MontCo council wants more control over economic development

Montgomery County lawmakers introduced legislation Tuesday that would give them more control over the county’s economic development efforts.

Sponsored by four council members, the measure would require County Executive Ike Leggett to get council approval before offering any business a financial incentive greater than $500,000 and to give the council fiscal analyses and other documents explaining incentives that exceed $100,000.

In addition, the bill requires the executive to give the council an updated economic development strategic plan every two years. The plan requirements include strategies for creating jobs, bolstering target geographic areas, growing the tax base, improving work force training and education, encouraging small-business development, and attracting target industries.

The plan also must analyze the structure of the county’s Department of Economic Development and compare it with the structure of economic development entities both public and private in peer jurisdictions.

The bill comes after years of complaints by county lawmakers that the county’s economic development efforts don’t match up to those in counties such as Fairfax, which has a private Economic Development Authority.

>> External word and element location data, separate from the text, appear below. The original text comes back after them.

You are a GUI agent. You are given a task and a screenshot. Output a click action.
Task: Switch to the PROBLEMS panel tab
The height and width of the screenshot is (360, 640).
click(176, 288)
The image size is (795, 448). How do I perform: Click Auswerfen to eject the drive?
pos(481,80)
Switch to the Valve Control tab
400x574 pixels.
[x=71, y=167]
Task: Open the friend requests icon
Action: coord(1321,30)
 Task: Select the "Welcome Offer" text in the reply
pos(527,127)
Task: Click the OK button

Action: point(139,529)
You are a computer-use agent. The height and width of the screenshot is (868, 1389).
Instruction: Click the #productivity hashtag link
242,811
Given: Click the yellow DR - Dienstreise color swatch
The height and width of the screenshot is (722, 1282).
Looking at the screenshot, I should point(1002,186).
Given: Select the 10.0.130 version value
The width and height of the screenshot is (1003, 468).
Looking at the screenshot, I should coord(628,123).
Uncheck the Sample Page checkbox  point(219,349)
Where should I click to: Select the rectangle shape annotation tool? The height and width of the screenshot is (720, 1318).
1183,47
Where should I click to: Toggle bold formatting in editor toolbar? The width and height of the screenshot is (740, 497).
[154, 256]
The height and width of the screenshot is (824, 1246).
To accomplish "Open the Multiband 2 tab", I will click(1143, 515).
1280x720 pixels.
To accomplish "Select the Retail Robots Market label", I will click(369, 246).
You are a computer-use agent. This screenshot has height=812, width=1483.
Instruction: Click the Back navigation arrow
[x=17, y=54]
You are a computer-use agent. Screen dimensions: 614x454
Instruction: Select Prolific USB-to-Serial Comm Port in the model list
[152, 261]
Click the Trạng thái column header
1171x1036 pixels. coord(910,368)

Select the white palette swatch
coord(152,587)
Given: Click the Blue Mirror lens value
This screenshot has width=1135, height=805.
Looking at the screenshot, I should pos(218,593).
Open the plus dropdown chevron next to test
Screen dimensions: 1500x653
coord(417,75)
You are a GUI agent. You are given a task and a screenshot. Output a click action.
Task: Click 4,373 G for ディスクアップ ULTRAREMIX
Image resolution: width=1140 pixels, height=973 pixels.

“Do you believe that dot-com is better than dot-gov when it comes to economic development?” County Council President Roger Berliner, D-Bethesda and a sponsor of the bill, said Monday. “There are some things that business does better than government.”

But the council cannot privatize its department without a change to state law, which isn’t possible before next year. As a result, the bill introduced Tuesday does not take the county as far as Berliner would have liked, he said, “but it moves us forward.”

The county already does most of the changes the bill would require — like the strategic plan, said Department of Economic Development Director Steve Silverman. However, the requirement that the council sign off on business deals in which the county offers incentives above $500,000 violates the county’s charter, he said.

In practice, the council already approves these types of expenses because it has the final approval on the department’s budget.

The problem is often timing, said Councilman Hans Riemer, D-at large and a sponsor of the bill. For example, when Silverman wanted to offer biotech firm Meso Scale Diagnostics an incentive of $750,000 a couple months ago, he approached the council after offering the deal to the firm.

Silverman said he is already studying the effectiveness of a private economic development authority, but he is not convinced that it is a better option.

“Prince George’s County has a private economic development entity. Is that the model they’re pointing to?” he said. “It’s a ludicrous discussion. No one in the economic development field would be able to say that one model is better than another.”